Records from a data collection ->
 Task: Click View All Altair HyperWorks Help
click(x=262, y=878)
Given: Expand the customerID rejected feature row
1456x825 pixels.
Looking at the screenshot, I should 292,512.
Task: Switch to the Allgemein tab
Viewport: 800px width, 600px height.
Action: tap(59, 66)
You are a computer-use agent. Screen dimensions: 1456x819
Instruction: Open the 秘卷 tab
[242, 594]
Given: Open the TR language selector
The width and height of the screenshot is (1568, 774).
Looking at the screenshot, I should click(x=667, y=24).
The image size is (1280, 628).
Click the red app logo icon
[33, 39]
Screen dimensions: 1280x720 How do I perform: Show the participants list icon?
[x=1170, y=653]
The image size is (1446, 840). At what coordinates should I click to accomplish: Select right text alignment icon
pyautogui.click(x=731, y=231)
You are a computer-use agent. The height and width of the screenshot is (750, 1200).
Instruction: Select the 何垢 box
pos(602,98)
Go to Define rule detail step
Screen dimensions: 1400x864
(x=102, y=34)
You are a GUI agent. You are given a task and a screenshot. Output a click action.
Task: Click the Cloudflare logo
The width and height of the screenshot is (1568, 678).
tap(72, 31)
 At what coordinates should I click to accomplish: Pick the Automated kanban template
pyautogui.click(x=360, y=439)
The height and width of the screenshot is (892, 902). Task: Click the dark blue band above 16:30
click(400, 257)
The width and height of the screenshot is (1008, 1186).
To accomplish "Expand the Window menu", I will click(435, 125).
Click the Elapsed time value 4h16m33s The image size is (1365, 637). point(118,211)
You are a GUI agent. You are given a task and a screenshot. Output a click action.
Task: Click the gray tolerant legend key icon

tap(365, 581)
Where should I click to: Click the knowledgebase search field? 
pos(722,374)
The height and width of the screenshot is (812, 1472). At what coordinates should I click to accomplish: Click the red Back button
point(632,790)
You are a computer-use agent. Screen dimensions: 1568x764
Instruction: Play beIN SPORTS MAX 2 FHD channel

Task objective ->
Show every line of the records that contains the string "computer". Case counts.

Result of this exercise ->
You are a computer-use agent. Screen dimensions: 1456x819
You are a computer-use agent. The height and width of the screenshot is (750, 1200).
You are a computer-use agent. Screen dimensions: 1568x764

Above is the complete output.